Unfinished Business

The Wage Gap for Black Women is Still Devastatingly Large

By Arielle Atherley, Policy Associate

Today marks Black Women’s Equal Pay Day, the day we acknowledge the eight additional months Black women must work in order to make the same amount of money that White, non-Hispanic men made the year before. That’s right – in 2016, Black women are paid, on average, just 60 cents for every dollar paid to White men. This amounts to a devastating loss of $21,937 per year.

It’s certainly not news that women’s wages continue to lag behind those of their male peers. According to the National Women’s Law Center, “women who work full time, year round in the United States are paid only 79 cents for every dollar paid to their male counterparts.” For women of color, the gap is even worse.

Black women face unique challenges in the fight for pay equity. They are more likely to work in low-paying occupations and, even when they attain advanced degrees, they continue to face a disturbing wage gap.

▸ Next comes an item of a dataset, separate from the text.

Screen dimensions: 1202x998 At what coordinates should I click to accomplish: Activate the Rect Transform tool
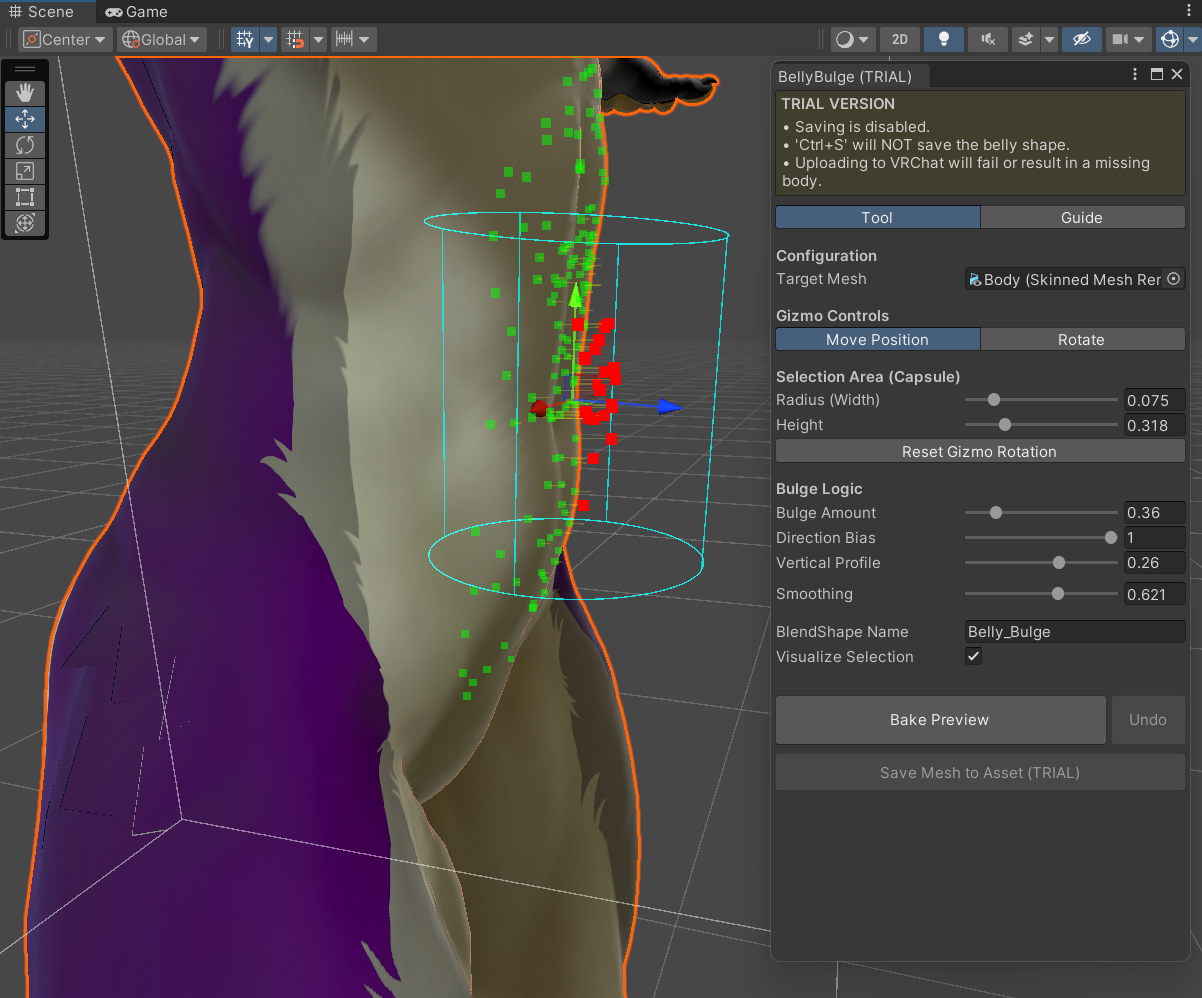[25, 197]

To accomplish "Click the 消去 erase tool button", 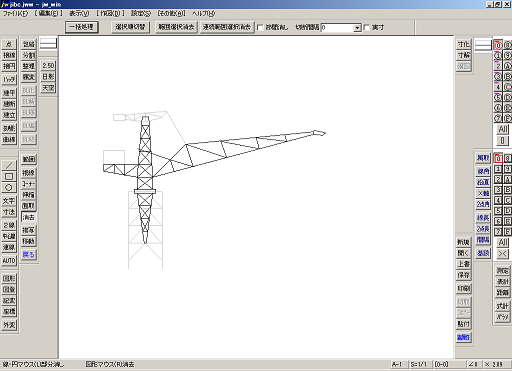I will pyautogui.click(x=29, y=217).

Additionally, more than 50 percent of Black women bring in half or more of their family income, leaving their households heavily reliant on their wages to make ends meet. This negatively impacts the lives of Black mothers, their families, and the communities that depend on them.

According to the U.S. Bureau of Labor Statistics, Black women make up the largest percentage of full-time minimum wage employees and the smallest percentage of people in high-paying occupations. Even where Black women secure positions in well-paid occupations, the wage gap persists. A Black female surgeon can expect to make just 52 cents on the dollar for every dollar earned by a White, non-Hispanic man.

Not even education can mitigate the wage discrepancy. Black women with a bachelor’s or advanced degree earn approximately $50,599, which is almost equivalent to what White, non-Hispanic men make with some college education, but no completed degree. Even worse? Black women with a bachelor’s degree only out-earn White men with high school degrees by about $1,800. This disparity makes it exceedingly difficult for highly educated Black women to pay off their student loans. In fact, a report by the American Association of University Women found that four years after graduation, Black women had paid off less than 10 percent of their debt. And over the course of a 40-year career, Black women have the potential to lose nearly $900,000 to the wage gap.

Black women – all women – can’t afford to keep losing. Through policies that address pay equity, the minimum wage, and other economic security measures, it’s imperative that the elimination of this devastating gap is a priority.